-- START Input --

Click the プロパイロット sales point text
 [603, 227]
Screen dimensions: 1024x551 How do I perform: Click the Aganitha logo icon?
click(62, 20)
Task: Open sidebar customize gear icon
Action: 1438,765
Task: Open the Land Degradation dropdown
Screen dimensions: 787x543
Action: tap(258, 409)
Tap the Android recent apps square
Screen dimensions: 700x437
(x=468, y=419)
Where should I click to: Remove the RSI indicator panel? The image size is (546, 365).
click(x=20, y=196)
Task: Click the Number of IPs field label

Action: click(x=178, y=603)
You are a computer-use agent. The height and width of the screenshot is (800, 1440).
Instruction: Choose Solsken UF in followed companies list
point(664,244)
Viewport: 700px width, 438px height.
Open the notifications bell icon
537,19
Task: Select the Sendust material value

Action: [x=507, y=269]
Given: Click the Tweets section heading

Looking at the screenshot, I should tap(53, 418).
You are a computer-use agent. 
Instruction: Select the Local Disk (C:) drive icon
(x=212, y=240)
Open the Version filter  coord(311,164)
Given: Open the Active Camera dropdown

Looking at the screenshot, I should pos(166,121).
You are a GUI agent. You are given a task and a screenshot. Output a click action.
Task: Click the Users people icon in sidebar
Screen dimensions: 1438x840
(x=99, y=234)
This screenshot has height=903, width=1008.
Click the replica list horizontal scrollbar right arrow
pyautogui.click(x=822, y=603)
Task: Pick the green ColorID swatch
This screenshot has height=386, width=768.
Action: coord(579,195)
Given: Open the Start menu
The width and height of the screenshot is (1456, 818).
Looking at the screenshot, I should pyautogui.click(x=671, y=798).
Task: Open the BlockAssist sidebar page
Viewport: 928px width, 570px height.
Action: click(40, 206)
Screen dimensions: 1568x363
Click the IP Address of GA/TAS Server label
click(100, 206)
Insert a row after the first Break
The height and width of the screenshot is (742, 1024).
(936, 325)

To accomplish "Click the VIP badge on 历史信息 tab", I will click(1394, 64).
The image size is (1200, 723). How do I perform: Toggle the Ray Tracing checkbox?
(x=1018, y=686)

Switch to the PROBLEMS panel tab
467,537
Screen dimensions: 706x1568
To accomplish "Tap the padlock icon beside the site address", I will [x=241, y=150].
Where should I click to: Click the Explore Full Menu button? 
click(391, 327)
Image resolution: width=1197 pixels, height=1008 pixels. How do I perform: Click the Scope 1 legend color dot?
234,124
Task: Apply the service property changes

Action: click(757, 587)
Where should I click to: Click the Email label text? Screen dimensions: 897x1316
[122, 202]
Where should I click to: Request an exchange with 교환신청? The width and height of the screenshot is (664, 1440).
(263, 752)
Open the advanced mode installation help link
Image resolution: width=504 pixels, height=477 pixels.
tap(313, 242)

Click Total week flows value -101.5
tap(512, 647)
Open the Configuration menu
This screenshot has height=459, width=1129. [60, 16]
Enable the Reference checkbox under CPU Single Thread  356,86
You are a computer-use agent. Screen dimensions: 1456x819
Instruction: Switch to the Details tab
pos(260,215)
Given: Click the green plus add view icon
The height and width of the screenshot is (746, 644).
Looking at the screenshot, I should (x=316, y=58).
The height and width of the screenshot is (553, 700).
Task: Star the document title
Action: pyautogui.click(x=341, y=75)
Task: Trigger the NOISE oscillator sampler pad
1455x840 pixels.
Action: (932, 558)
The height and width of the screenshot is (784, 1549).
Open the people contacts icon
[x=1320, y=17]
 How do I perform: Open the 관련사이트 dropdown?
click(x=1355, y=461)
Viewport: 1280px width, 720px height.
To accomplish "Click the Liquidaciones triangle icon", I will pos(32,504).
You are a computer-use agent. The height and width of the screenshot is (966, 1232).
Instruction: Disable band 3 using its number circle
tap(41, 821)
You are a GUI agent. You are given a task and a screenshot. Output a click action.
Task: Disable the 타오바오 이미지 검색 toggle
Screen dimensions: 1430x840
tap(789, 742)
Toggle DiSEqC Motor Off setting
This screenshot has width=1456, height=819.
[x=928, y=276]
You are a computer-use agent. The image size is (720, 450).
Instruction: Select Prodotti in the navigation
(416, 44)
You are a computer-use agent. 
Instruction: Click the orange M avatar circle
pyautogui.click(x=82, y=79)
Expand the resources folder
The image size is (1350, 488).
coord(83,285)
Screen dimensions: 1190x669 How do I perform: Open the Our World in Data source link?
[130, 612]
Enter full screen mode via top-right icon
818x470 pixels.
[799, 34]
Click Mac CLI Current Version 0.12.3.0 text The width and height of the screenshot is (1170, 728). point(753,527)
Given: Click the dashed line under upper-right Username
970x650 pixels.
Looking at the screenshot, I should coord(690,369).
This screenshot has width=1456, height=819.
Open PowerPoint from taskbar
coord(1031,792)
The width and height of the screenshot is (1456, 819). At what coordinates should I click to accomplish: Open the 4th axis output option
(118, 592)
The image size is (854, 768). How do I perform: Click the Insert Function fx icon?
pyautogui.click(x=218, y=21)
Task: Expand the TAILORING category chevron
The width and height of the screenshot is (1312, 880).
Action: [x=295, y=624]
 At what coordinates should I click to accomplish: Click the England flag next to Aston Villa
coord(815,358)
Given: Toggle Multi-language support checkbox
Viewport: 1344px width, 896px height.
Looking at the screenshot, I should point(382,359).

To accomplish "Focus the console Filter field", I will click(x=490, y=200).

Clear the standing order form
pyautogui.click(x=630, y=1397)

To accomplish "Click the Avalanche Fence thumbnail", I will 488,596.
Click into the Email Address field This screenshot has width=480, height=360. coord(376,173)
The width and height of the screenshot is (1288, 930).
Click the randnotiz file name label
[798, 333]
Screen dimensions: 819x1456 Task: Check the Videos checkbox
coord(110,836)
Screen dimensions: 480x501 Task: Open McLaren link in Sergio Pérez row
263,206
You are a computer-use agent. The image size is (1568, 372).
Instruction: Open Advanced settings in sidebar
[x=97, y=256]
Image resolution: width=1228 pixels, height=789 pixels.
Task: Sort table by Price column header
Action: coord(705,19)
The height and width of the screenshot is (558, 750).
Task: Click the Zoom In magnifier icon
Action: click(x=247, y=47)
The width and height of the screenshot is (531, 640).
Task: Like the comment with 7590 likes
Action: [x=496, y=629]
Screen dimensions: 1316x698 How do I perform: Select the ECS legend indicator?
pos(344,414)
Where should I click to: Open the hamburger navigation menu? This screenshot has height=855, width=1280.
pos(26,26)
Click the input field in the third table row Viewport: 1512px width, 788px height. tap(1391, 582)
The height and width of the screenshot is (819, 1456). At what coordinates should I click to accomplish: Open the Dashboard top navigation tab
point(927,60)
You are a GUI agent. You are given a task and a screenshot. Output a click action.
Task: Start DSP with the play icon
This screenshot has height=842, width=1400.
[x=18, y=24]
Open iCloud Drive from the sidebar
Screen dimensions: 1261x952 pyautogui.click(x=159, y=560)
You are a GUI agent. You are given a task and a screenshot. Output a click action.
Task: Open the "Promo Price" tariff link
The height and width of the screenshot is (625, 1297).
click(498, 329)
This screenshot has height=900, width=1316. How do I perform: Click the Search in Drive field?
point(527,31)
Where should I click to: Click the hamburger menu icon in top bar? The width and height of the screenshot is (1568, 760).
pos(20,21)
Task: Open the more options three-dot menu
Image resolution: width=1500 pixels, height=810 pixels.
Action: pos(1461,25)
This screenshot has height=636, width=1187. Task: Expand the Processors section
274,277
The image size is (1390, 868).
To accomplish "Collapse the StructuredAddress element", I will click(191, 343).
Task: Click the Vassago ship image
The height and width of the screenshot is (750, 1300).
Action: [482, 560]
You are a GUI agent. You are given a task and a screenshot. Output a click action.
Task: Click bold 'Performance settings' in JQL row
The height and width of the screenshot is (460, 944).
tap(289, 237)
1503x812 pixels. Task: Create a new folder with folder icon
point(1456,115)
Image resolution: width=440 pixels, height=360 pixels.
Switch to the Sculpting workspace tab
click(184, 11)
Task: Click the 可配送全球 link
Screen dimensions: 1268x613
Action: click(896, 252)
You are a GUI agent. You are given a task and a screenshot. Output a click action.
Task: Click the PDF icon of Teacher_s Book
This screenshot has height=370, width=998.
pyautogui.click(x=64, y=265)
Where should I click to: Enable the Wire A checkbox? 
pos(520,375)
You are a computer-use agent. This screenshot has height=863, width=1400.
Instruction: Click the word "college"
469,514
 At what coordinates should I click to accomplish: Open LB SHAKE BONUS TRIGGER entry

-- END Input --

Task goal | Reproduce everything in the entries from the line containing "At what coordinates should I click to accomplish: Click" down to the line containing "coord(110,836)", with both of those lines included.

Result of the task |
 At what coordinates should I click to accomplish: Click the England flag next to Aston Villa
coord(815,358)
Given: Toggle Multi-language support checkbox
Viewport: 1344px width, 896px height.
Looking at the screenshot, I should point(382,359).

To accomplish "Focus the console Filter field", I will click(x=490, y=200).

Clear the standing order form
pyautogui.click(x=630, y=1397)

To accomplish "Click the Avalanche Fence thumbnail", I will 488,596.
Click into the Email Address field This screenshot has width=480, height=360. coord(376,173)
The width and height of the screenshot is (1288, 930).
Click the randnotiz file name label
[798, 333]
Screen dimensions: 819x1456 Task: Check the Videos checkbox
coord(110,836)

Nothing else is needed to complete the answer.